Every Wednesday this semester, Clark University Sociology Professor Shelly Tenenbaum needed to remember to leave cell phone, wallet, pen, hat and gloves behind before she went to work. She also could not wear a jacket with a hood. Her class could be postponed because of a lockdown, and a student’s absenteeism might be attributed to time spent in solitary confinement.
Tenenbaum, director of Clark’s Holocaust and genocide studies undergraduate program, spent part of her sabbatical year teaching a course on comparative genocide in a college program to students at the Massachusetts Correctional Institute – Norfolk, an all-male medium-security prison 50 minutes southeast of Worcester.
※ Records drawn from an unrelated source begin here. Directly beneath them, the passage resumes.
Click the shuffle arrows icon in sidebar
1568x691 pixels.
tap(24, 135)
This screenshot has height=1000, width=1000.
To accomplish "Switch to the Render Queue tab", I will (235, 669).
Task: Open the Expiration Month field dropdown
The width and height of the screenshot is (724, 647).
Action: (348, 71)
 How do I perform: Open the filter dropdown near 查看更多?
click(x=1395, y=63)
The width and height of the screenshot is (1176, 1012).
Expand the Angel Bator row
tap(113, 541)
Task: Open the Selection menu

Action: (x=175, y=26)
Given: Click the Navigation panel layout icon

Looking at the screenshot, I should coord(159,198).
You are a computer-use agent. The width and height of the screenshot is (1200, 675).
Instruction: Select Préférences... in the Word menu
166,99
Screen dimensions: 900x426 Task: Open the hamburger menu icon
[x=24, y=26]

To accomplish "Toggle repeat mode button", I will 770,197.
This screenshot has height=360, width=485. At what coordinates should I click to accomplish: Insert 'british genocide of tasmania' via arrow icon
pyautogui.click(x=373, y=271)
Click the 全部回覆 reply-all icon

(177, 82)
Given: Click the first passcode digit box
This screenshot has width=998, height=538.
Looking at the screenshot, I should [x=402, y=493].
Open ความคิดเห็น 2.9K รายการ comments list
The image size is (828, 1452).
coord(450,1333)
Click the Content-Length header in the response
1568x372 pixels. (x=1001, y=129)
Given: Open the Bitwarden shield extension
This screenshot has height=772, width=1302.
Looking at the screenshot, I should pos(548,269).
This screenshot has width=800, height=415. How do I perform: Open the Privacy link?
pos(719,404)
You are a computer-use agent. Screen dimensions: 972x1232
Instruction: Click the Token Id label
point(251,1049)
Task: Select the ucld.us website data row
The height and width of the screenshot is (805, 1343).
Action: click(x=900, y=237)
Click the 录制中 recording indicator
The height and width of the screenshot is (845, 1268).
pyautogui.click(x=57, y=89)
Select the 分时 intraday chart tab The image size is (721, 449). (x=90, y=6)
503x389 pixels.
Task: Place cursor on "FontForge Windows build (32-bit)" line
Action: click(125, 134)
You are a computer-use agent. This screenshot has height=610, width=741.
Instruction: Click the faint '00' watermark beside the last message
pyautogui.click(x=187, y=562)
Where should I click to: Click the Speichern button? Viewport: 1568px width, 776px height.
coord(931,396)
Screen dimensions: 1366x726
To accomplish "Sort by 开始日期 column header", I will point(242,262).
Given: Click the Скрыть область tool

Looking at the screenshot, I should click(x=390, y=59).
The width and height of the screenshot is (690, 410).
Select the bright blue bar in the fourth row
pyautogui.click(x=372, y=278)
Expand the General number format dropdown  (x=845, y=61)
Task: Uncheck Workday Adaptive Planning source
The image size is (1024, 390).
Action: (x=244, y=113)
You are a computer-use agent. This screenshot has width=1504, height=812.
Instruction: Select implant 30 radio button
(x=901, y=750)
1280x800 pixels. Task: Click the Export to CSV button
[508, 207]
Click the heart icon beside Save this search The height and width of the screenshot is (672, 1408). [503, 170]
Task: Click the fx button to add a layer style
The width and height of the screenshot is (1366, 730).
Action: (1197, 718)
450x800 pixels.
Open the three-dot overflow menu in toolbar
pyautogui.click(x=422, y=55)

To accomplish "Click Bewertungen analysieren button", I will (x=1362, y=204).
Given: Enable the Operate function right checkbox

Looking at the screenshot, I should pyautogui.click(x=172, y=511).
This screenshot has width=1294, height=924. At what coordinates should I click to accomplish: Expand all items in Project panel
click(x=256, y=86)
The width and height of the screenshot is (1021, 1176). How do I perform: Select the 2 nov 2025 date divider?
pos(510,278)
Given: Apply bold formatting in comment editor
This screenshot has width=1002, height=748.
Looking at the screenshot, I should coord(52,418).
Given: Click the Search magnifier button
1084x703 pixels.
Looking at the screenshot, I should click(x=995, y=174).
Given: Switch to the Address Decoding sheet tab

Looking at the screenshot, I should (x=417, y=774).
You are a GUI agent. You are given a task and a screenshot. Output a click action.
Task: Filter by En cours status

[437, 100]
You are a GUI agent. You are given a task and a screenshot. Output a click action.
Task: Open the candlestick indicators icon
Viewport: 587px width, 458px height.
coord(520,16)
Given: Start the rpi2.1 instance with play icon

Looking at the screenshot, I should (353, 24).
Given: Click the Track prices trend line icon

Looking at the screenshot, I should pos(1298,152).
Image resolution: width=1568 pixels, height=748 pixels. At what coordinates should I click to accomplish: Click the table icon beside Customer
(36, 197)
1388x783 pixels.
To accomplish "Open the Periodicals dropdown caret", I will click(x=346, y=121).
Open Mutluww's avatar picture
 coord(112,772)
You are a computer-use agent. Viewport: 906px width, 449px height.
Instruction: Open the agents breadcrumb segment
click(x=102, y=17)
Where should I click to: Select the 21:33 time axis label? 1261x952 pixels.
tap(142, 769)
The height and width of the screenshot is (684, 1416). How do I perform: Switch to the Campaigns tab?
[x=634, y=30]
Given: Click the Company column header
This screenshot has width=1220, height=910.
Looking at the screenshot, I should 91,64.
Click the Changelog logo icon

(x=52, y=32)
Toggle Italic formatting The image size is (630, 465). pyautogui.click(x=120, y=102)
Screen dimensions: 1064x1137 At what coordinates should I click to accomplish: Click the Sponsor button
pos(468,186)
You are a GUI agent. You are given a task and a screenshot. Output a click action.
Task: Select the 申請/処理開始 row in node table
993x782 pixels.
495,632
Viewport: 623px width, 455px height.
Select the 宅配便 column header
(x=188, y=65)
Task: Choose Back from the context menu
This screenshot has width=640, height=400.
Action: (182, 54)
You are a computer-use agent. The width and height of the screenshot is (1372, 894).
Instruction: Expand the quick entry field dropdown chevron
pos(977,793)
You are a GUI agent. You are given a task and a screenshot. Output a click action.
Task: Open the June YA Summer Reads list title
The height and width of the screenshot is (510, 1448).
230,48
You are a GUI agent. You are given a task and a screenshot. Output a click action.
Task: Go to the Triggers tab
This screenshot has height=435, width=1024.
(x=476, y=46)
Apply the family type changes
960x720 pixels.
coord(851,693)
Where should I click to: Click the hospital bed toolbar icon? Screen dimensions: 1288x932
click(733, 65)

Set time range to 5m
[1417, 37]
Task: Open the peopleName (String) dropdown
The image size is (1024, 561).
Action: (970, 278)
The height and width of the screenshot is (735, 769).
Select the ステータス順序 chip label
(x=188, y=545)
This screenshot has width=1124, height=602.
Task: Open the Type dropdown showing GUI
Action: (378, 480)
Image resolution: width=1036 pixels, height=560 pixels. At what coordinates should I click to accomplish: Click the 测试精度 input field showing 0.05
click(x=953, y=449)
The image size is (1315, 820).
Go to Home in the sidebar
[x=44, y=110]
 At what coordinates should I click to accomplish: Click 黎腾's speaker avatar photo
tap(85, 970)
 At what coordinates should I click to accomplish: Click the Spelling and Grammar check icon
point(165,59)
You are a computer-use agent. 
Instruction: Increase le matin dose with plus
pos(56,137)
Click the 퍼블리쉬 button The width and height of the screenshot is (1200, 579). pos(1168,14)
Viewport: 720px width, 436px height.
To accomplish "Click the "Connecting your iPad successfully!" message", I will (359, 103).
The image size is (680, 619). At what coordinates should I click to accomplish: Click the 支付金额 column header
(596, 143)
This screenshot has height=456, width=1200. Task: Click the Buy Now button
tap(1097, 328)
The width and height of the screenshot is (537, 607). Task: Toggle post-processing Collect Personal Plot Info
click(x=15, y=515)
She worked as a faculty member in Boston University’s Prison Education Program.
Along with teaching assistants Claude Kaitare ’05 (pictured above with Tenenbaum) and Boston University Ph.D. candidate Amanda Napior, Tenenbaum brought many of the lessons from her genocide classes at Clark into the Norfolk prison block.
“I love teaching at Clark,” Tenenbaum says, “but I was ready for a new teaching experience, new challenges. This sabbatical offered an opportunity to act on that interest.”
Tenenbaum relished the change of environment, and was impressed by the inmates’ engagement with the material. The experience may even help reshape the way she teaches future introductory genocide courses at Clark, she says. At the very least, it left her examining the language she uses when discussing genocides throughout history.
Tenenbaum walked into the classroom with the “excited anxiety” of teaching inmates topics like the Stanford Prison Experiment — an influential 1971 social experiment in which college students acting as jailers abused other students portraying prisoners. Would that discussion be problematic for her Norfolk students in ways that it would not be for Clark students?
Ultimately, the anxiety only energized the classroom give-and-take. “In the prison classroom, there was comfort with disagreement, but without an edge,” she says. The students were respectful but asked probing questions about the nature of genocide and drew parallels to American history and contemporary life.
Kaitare brought first-hand experience to the subject matter. A survivor of the Rwandan Genocide, he arrived at Clark in 2001 as a pre-med major, wanting to avoid reminders of what he’d fled. By sophomore year, his attitude had changed. Needing to fulfill electives, he signed up for Tenenbaum’s comparative genocide course and eventually switched his major to history, forgoing his pre-med scholarship money to do so.
For the first time, Kaitare was able to process the horror he had witnessed from an entirely new perspective — with an awareness of genocides that had occurred in other countries. “I thought Rwanda was unique,” he says. He describes the comparative aspect of Tenenbaum’s course as “therapeutic” because he could connect his personal experience to other places and time periods.
At MCI – Norfolk, Kaitare says, the older students were aware of Rwanda’s history. As for the younger students, “I had to show them on a map where Rwanda is.”
“Connections happened,” he says. “When we talked in groups I could figure out how they were understanding it.”
Tenenbaum had broader ambitions than simply teaching a new demographic of students. Like any good sociologist, she was researching as well, hoping to examine how the course changes when she presents material to students from different backgrounds. Does it make her more thoughtful in her language, for instance? Does she respond to the source material differently? What kinds of questions does she receive from one section of students versus the other?
“If I always teach at one place I’d never notice that,” she says.
Eventually, Tenenbaum would like Clark to look into starting a similar extension program, or at the very least bring more Clark students into her classes at MCI – Norfolk (or possibly MCI – Framingham, a women’s prison).
For Kaitare, who works with the school-outreach organization Facing History and Ourselves and studies in Salem State University’s graduate-level Holocaust and Genocide certificate program, his ultimate goal doesn’t require extensive field notes.
“Ignorance is the root cause of all big problems in our society,” he says. “I raise awareness in hopes of eradicating ignorance.”